Riding his 25th and last Grand Tour at the Tour de France, Belgian champion Philippe Gilbert (Lotto Soudal) is revisiting some of the scenes of his most memorable successes this week.
But for all the nostalgia that must spark, when it comes to his chances of one final triumph this July, Gilbert, who turned 40 on Tuesday, is determinedly keeping both feet on the ground.
Dunkerque was where the Belgian took his most recent win this May after a two-year drought on victories, and on Wednesday, too, Gilbert will be pounding many of the same sectors of pavé that he crossed en route to one of his greatest wins, in the 2019 Paris-Roubaix Classic.
Yet as the oldest rider in the Tour peloton this year told La Voix du Nord newspaper recently, in this year’s race, while his chances of a stage win still exist, they are dwindling.
“I have thought about [coming to Dunkerque] during the Tour,” he told the newspaper, “particularly as back in The 4 days of Dunkerque we went past a sign saying ‘Tour de France – July 5th’. I didn’t know the roads of today but I have some information and some good memories.
“Age doesn’t help and my year has had several setbacks, but at Dunkerque I knew I could win again and that would give my teammates some kind of confidence.
“However, that’s tougher on the Tour. Saying the same thing here to my teammates would be lying: I don’t want to be ridiculous.”
Speaking later on French TV, Gilbert paid tribute to compatriot and stage 4 winner Wout van Aert (Jumbo-Visma), saying his fellow-Belgian “had been brilliantly positioned [on the climb where he attacked] and the tailwind helped him, but he did it very well.”
He took a similarly sweeping perspective on the Tour’s start in Denmark in La Voix du Nord, slating the two mass-start stages for being “monotonous” and “close to zero” on a sporting level although he instantly qualified that by adding that it would have changed with a crosswind.
Gilbert praised the massive support the Danish riders had received on their home soil. In that sense, he said, it was similar to the 2007 Tour de France start in London, which also had a prologue and a sprint stage before heading back across the Channel to more familiar territory.
“The peloton is very tired, because we were all so close together and that’s stressful,” he said.
“But in terms of the public, though, I’d give it [Denmark] 10 out of 10, you rarely see that [number of fans].
“There are also lots of great Danish riders, and it was really nice to see them getting so much encouragement. [Jonas] Vingegaard was getting cheers every 50 seconds.”

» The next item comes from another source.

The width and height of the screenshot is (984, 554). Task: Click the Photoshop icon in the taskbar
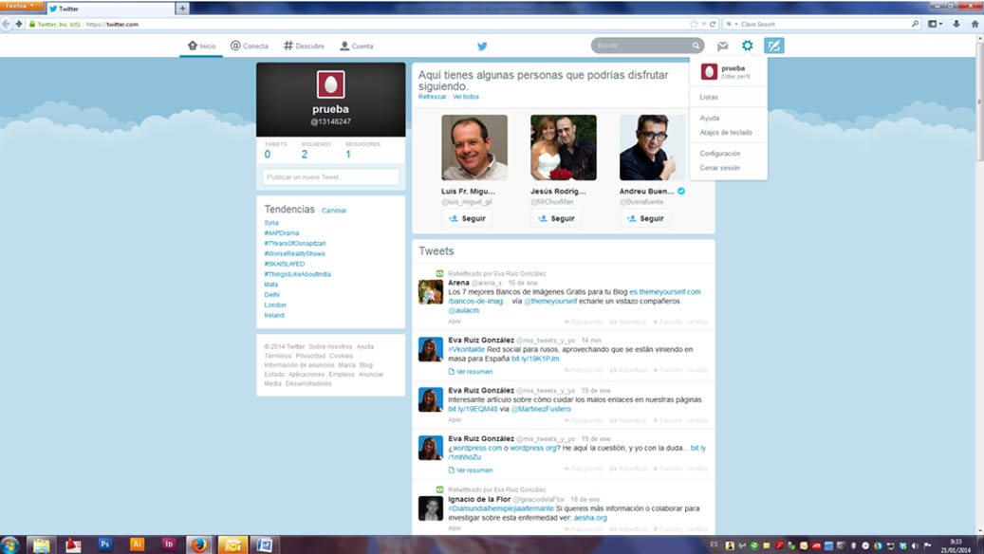[105, 545]
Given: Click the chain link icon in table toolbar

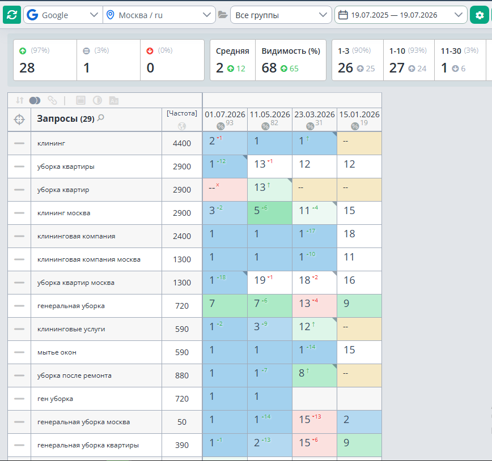Looking at the screenshot, I should [x=52, y=100].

He gave an equally-balanced opinion of the upcoming pavé stage, pointing out that from a point of view of a public spectacle, it was popular, but that it might have some major adverse effects on the GC battle.
“They are good up to a certain point. If [Tadej] Pogačar [UAE Team Emirates] falls on the pavés, even ASO will be sorry,” he reasoned. “That can happen anywhere.

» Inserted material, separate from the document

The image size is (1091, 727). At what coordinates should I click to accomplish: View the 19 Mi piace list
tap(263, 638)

“Those who do Paris-Roubaix know how to race on the pavé. On the Tour, there are lots who haven’t got the technique and who don’t weigh much. So that can be debatable, but just up to now, it’s provided a lot of spectacle and that’s what they want.”
As for his own chances of adding to that spectacle, Gilbert preferred to err on the side of caution.
“We are aiming to win with Caleb [Ewan], and it hasn’t worked out yet. But I have to be realistic, it’s going to be tough for me. So I try to use my experience and get in a break maybe. But physically, it’s tough.”
It’s not just the challenges in that area, either. Gilbert recognised that the pressure on teams in the Tour, too, was much higher than in other races, and success was measured in different terms. As he told La Voix du Nord, “There are teams that are pleased with getting 6th in a bunch sprint. Is there any other race where they’re happy with a top 10? That doesn’t happen anywhere else.”